Sparen bei Autopsien hat "mörderische Folgen"

Die Anzahl der Autopsien ist in den letzten Jahren kontinuierlich gesunken.

Ist der Staat an der Aufklärung von Mordfällen nicht interessiert? Diese Frage drängt sich mit einem Blick auf die seit Jahren sinkenden Zahlen an Obduktionen auf. Immer seltener wird der genauen Todesursache nachgegangen. Das hat "tödliche" Folgen: Je weniger Obduktionen es gibt, desto größer ist die Dunkelziffer bei Mordfällen.

Zu den Fakten: Seit 1990 verringerten sich die Leichenöffnungen von 34,2 Prozent auf derzeit 17 Prozent - und dies bei rund jährlich 75.000 Sterbefällen (Quelle: Lehrbuch forensische Medizin für Studium und Praxis, 2. Auflage).

Der alarmierende Trend bereitet heimischen Kriminologen und Gerichtsmediziner Kopfzerbrechen. Ein Grund für die immer seltener werdenden Autopsien ist für Walter Rabl, dem Präsidenten der Österreichischen Gesellschaft für Gerichtliche Medizin, ein "falsch verstandener Spargedanke". Schlichter gesagt: Immer seltener besteht die Justiz darauf, den Sterbevorgang genau zu rekonstruieren. "Es tauchen immer wieder Fälle auf", erzählt er. So entpuppte sich auf Rabls Seziertisch etwa ein offiziell an einem Herztod gestorbener Mann als Mordopfer.

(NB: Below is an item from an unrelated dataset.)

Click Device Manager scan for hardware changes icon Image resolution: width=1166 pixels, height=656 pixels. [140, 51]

Als Faustregel gilt übrigens: Je älter ein Toter ist, desto seltener werden Leichenöffnungen angeordnet. Seriöse Schätzungen, wie hoch die Zahl an ungeklärten Mordfällen ist, gibt es nicht.

"Grundrecht"

"Für die Hinterbliebenen ist es oft immens wichtig zu wissen, woran ihr Verwandter gestorben ist", erzählt der Gerichtsmediziner. Das sagt Katharina Beclin vom Wiener Institut für Strafrecht und Kriminologie: "Es wird sicher viel übersehen", glaubt auch sie. "Es sollte ein Grundrecht sein, dass fragwürdige Fälle untersucht werden."

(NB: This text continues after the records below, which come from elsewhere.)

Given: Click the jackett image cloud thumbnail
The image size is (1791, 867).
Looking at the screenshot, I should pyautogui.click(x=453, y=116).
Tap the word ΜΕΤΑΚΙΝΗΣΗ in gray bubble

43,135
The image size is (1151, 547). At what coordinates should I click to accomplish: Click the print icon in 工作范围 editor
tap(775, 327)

Da es an österreichischen Studien mangelt, muss sie auf Untersuchungen aus Deutschland zurückgreifen. Demnach, sagt Beclin, seien in der Bundesrepublik in den 90er-Jahren 13.000 Todesfälle nachträglich gerichtsmedizinisch untersucht worden. "Bei 800 wurden Hinweise auf Mord oder Totschlag gefunden."

Der Sparwille ist Rabl zufolge nicht der einzige Grund für die Abnahme der Autopsien. Generell ortet der Mediziner, dass man "ein falsches Bild" von Obduktionen habe. "Das ist keine Metzgerei." Und ein allgemeines Unbehagen: "Die Menschen tun sich schwer, mit dem Tod umzugehen."